Tuesday, May 15, 2012

Finding Your Writer's Voice

I hear a lot from writers about finding their writer's voice. They want to know how to find it, how you know when you've found it, and what sorts of things they should write about once their voice has been found.

I have an answer for all three of these questions, but keep in mind, they stem from my own personal journey and another writer may find them from climbing an entirely different mountain.

How to Find Your voice

I like to think of discovering your writer's voice sort of like finding a precious diamond and keeping it forever. Years ago, I lost the diamond out of my wedding ring. I managed to find it. A few months later, one of the prongs came lose again and the diamond was lost. Yes, I managed to find it again, but I told myself that I was going have my band adjusted to a lower setting before I wore my diamond ring again.

Photo by: jurvetson, courtesy of Flickr
I can't tell you the day I first found my writing voice, but it came about the time I lost my fears of making my writing perfect. It came when I cared more about my story and less about the grammar associated with it. It came when I let go of what I thought a writer "should be."

How You Know When You've Found Your Writer's Voice

Unlike losing your diamond, finding your voice is one of those things that sticks once its been found. You aren't always wondering if your piece of writing sounds authentic or "right" because what comes from your fingertips is the voice that you've discovered.

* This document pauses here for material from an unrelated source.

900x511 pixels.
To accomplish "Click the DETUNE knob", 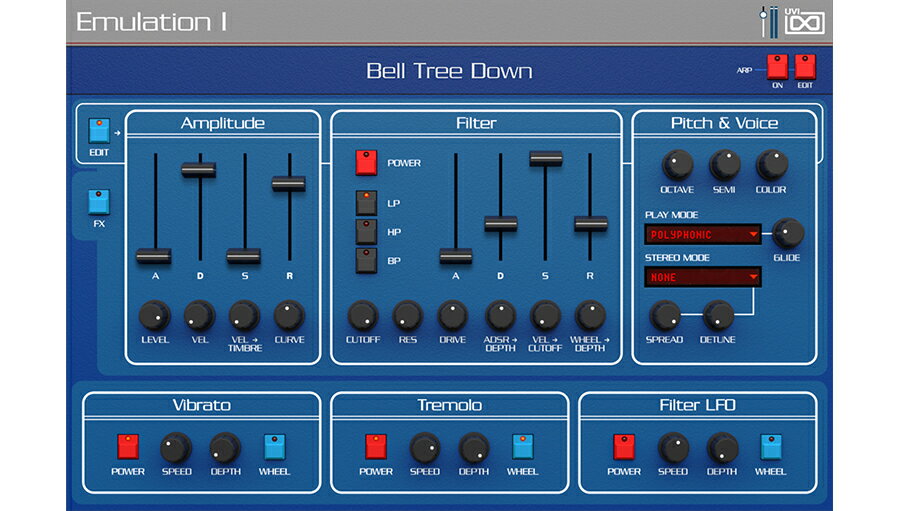I will [718, 316].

Your voice might be "a diamond in the rough," but your diamond is your diamond. You speak from your heart. You share your voice. You aren't trying to mimic another. The voice you share on paper is yours because you "feel" it.

What You Should Write About Once Your Voice is Found

I try to stay away from what's "popular" in the book market; instead, I focus on what comes to me in dreams, (waking and sleeping) what others suggest might be a good subject (that's how "Conquering Your Goliaths" came to be) and what subjects speak to me. I also consider the books I enjoy reading. Because I enjoy a good mystery as well as non-fiction and Christian fiction that speaks to the heart, much of my writing follows these three areas. All three of my published books follow the Christian fiction theme, and my first cozy mystery will be published next year.

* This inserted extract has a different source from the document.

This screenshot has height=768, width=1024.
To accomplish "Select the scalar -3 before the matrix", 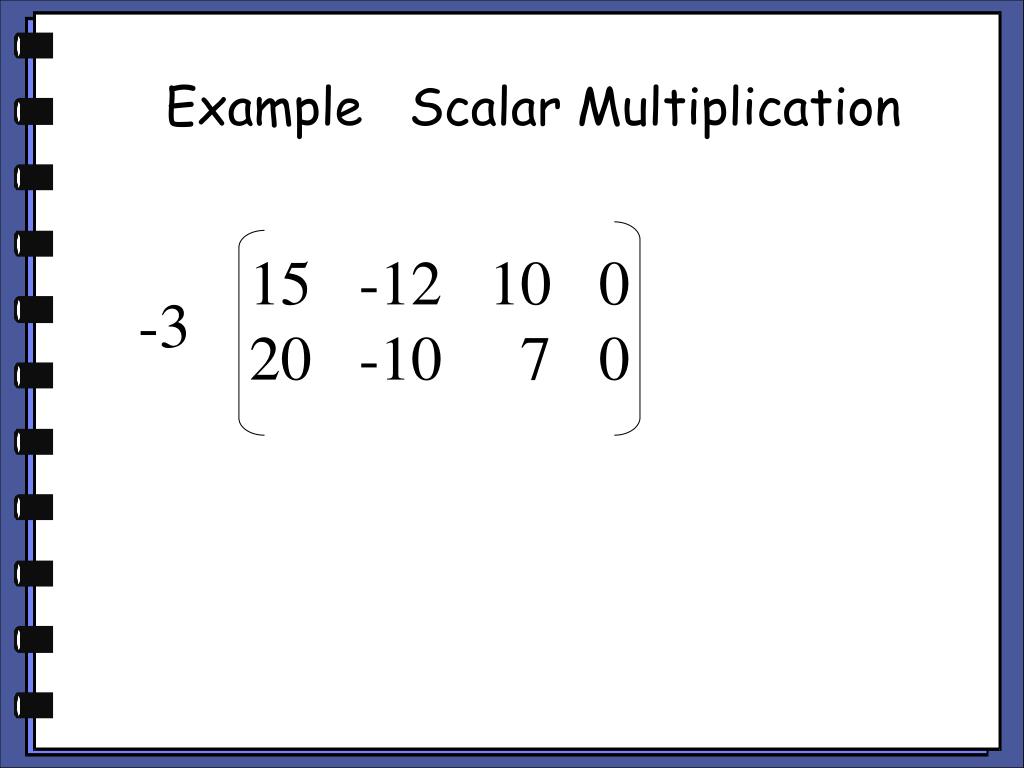I will pyautogui.click(x=163, y=328).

Finding your voice comes easier if you're more focused on writing what you love and less focused on trying to make it sound "right." You'll never lose your writer's voice, so you might as well have fun with it and write what you enjoy.


  1. I find when my characters dictate what goes onto the paper, I'm true to my writers voice, but if I try too force my ideas on them the story strays. I've learned to listen to them even if the story strays from the original plot line. They always know best. Great post

    1. Thanks, Joy! I look forward to seeing you at the book signing next month.